I just saw Whoopi Goldberg, who talks about it. She was 230 pounds. Now she's
healthy. She said she's gotten rid of her hypertension, it's gotten rid of,
like, there's all these great stories, but it's not just about weight. It's about
other things, too, addictions. The other thing I thought,
I think is amazing. I hate to say AI, but AI and drug discovery,
AI and cancer research, gene folding, CRISPR, I interviewed Jennifer Dowdna.
I went to one lab at Stanford, right? When I had my stroke, they used a catheter that went
up my leg and put a plug in my heart, right? That was perfect. There's a new technology they're
working on at Stanford, which is astonishing that I show in the show where they have this, remember
the fantastic voyage when they injected the little ship into the rich guy in order to solve the clot or
whatever he had. It's an old, look it up. It's about these bunch of scientists that get injected
into the body and they get attacked by white blood cells. Anyway, it's a great show. It's an old,
and it's like all old, glitchy, you know, technology that looks stupid on the screen, but it's fantastic,
you know, like the, you can see the string for the thing. And, and so this thing goes,
this is a little nanobot. It's not that small. It's small. It's good. It's inject it into
your neck. If you have a stroke, right when you're having a stroke, they inject in your
neck and through magnets and AI and a mapping of your particular brain, it goes to the stroke
and it eats it, and then it comes out.
Wow.
Now they have to put catheters up there, which is better than before, right?
Everything has gotten better.
And if sometimes the blood clot would break off and go further, which is worse, right?

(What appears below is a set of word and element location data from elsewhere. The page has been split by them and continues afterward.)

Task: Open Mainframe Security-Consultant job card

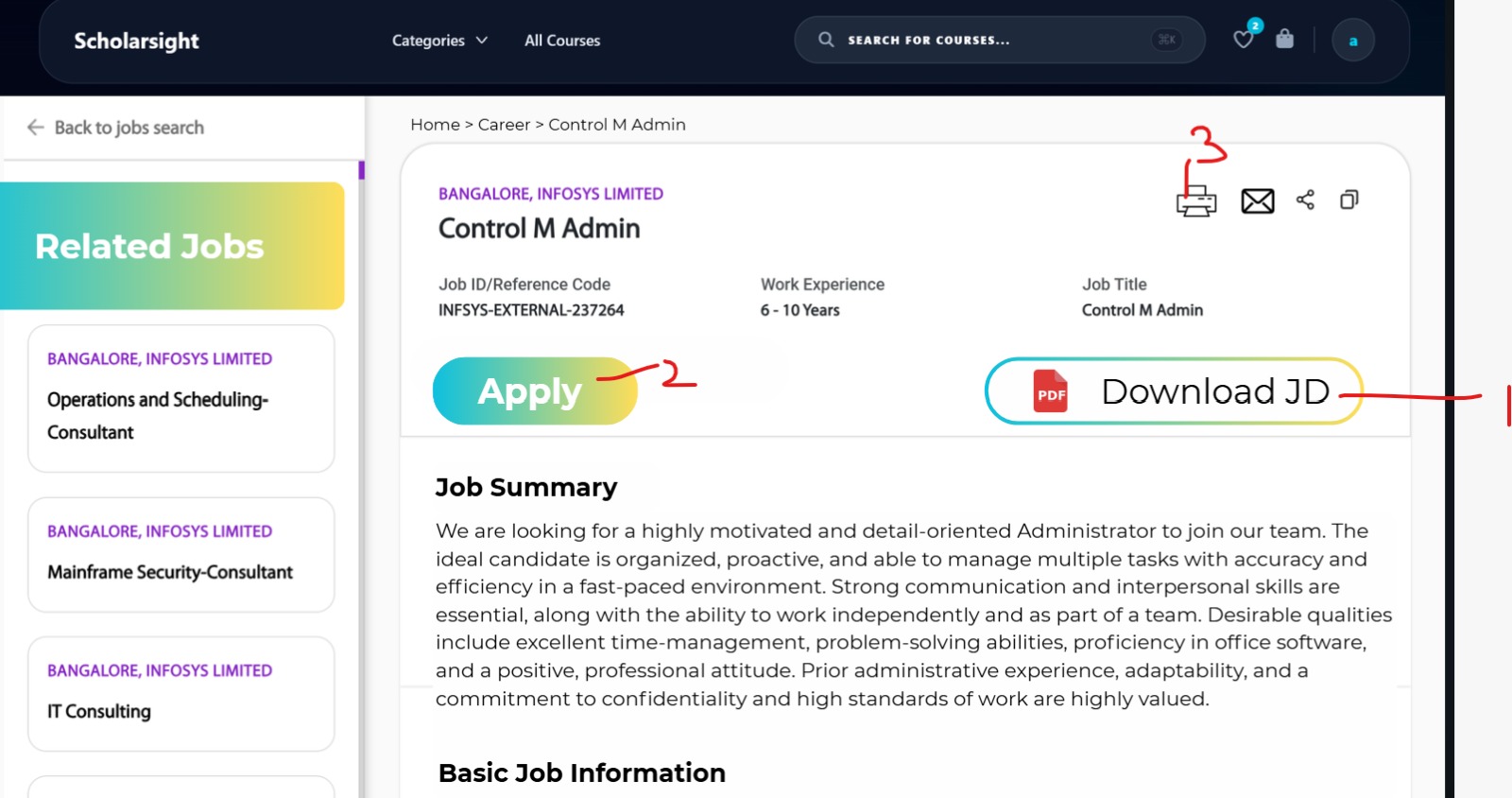Action: 181,555
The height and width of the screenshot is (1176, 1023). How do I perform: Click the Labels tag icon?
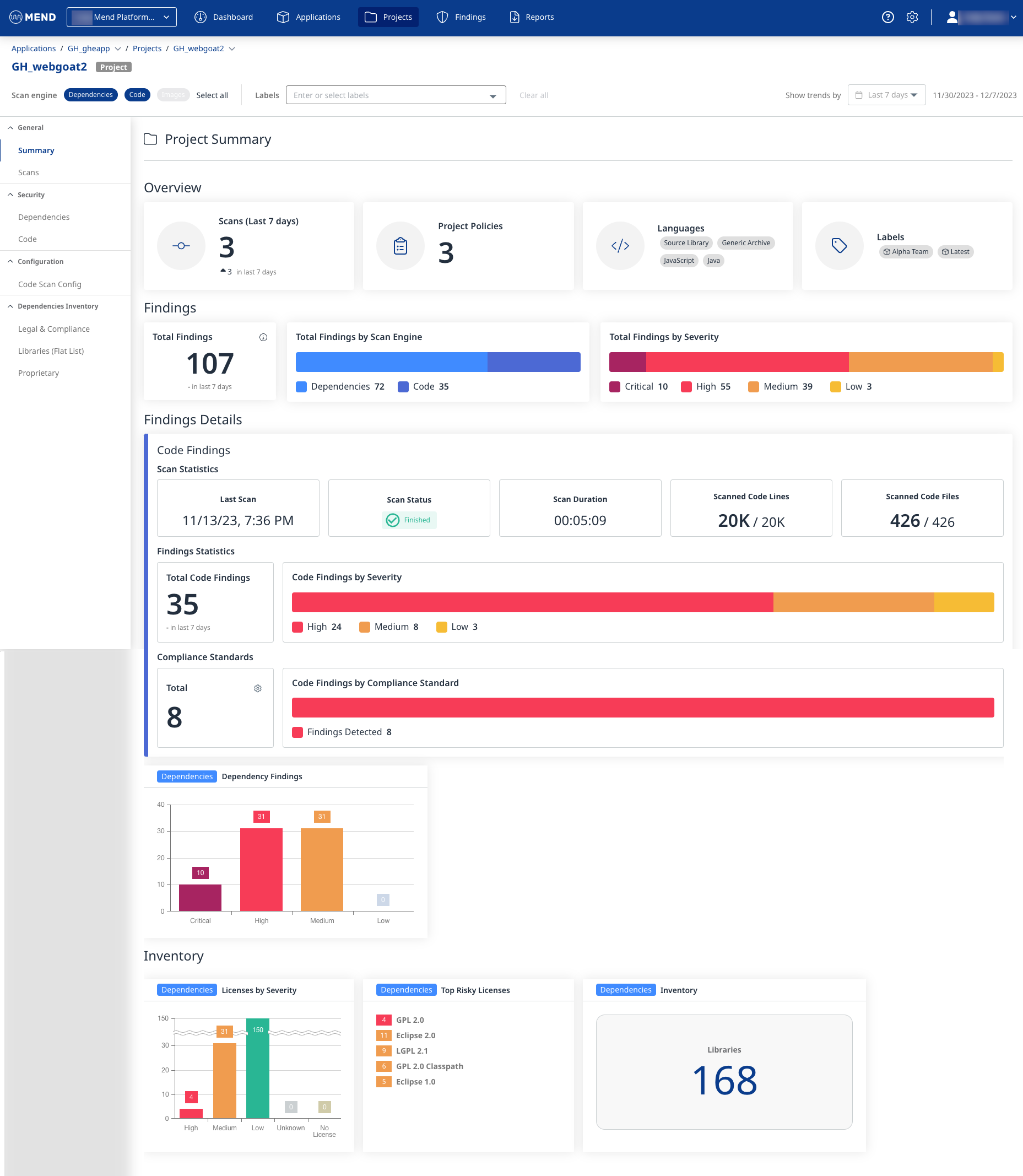[x=838, y=246]
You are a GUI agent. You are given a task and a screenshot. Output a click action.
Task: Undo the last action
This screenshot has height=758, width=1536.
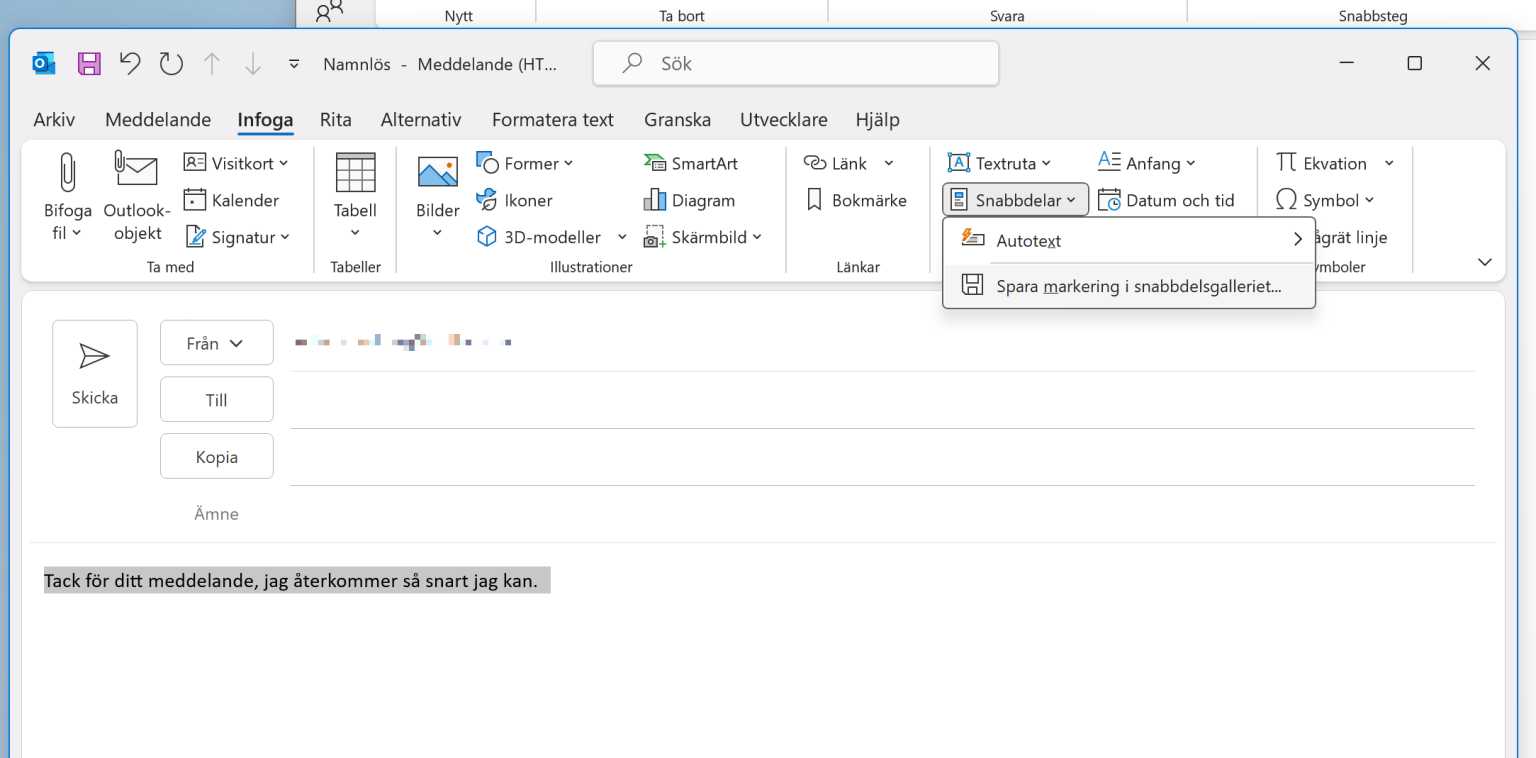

So there's just this amazing technologies that people work on, all of which are being decimated
by the Trump administration, the stuff we're doing here around vaccines alone is murderous
as far as I'm concerned, that we are demonizing a technology that has been so helpful to humanity
and keeps us healthy. You know, the fact that measles is back, I mean, I call Robert Irf Kenny Jr.
Best friend to measles. And yes, he's right about eating apples, Robert. Thank you. No shit. No shit
in apples good for you. Just to double click on what you said before, we may have a vaccine for pancreatic cancer. Yes. Yes.
I just interviewed the guy who's working on at Sloan Kettering.
What they do is they eventually, this was really interesting, you'll get the vaccine before you get pancreatic cancer.
And there's lots of different ways to do this.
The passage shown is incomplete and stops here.